Smyth gave many lectures to community and professional groups on the islands to increase public understanding and support for public health nursing. She successfully strove to upgrade lay midwives’ skills and standards, instituted immunization drives against diphtheria, coordinated chest x-ray screenings for TB, organized well-baby clinics across the islands, and represented Hawaii at several national public health meetings on the mainland.
In addition to her work, Smyth was a leader in professional nursing organizations. She was a charter member of the Nurse Association of the Territory of Hawaii when it was formed in 1920 and then elected president of the organization in 1925 and 1932. Smyth was also president of the City and County of Honolulu Nurses Association, a leader of the Honolulu Chapter of the American Red Cross, and a member of the Board of Registration of Nurses from 1925 to 1935. In 1926, Smyth was a small group of nurses who created a public health nursing course at the University of Hawaii to prepare nurses who wanted to practice public health nursing.
Hawaiian Florence Nightingale
Sadly, Smyth’s life was cut short at the young age of 43 after spending half her life serving others. A sewing needle had been lodged in her chest since she was a child. On March 24, 1936, she underwent an operation to remove the needle and tragically died of a post-surgical embolism that same day.
Smyth was widely mourned both in Hawaii and in the nursing community. Her obituary in the American Journal of Nursing read in part:
Endowed with charm and a dynamic personality, she had attained a high position in the ranks of Hawaiian women of achievement. Through her devotion, sympathy, keen sense of community responsibility, spirit of cooperation, and intelligently directed energy, Miss Smyth was, at the time of her untimely death, at the very height of her powers, the outstanding leader in nursing in the Territory of Hawaii.

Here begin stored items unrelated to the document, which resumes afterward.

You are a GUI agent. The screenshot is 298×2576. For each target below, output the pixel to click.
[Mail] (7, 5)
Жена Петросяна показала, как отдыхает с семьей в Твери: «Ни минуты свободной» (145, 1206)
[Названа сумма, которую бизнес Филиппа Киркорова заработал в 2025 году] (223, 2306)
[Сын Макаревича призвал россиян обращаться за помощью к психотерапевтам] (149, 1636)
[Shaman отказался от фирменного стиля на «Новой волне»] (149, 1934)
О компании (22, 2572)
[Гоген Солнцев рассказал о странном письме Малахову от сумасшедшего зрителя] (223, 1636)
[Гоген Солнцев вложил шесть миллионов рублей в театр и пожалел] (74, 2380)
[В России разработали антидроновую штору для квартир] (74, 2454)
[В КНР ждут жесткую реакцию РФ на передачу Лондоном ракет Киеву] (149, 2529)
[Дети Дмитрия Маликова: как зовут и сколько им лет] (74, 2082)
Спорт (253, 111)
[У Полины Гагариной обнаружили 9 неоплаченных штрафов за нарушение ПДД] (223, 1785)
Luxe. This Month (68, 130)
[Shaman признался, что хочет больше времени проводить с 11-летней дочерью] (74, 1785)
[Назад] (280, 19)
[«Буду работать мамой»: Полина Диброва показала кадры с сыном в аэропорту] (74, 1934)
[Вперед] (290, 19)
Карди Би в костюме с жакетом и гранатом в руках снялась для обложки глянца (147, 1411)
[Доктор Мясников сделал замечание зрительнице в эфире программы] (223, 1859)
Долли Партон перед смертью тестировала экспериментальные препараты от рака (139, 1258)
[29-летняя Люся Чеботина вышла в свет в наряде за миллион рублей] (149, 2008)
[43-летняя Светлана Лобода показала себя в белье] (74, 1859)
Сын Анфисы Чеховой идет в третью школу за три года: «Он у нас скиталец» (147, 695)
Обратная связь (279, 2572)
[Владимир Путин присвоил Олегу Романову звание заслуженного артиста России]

After her death, a committee was formed to establish a memorial to the “Hawaiian Florence Nightingale.” It raised over $110,000 for the Mabel Smyth Memorial Building, with over 4,000 people contributing. The building was dedicated on January 4, 1941, with Hawaiian chants and music. It housed offices of the medical and nursing professional organization on the island, classrooms, a library, and an auditorium. The building was a fitting memorial to a nurse who did so much for her family, neighbors, and all Hawaiians.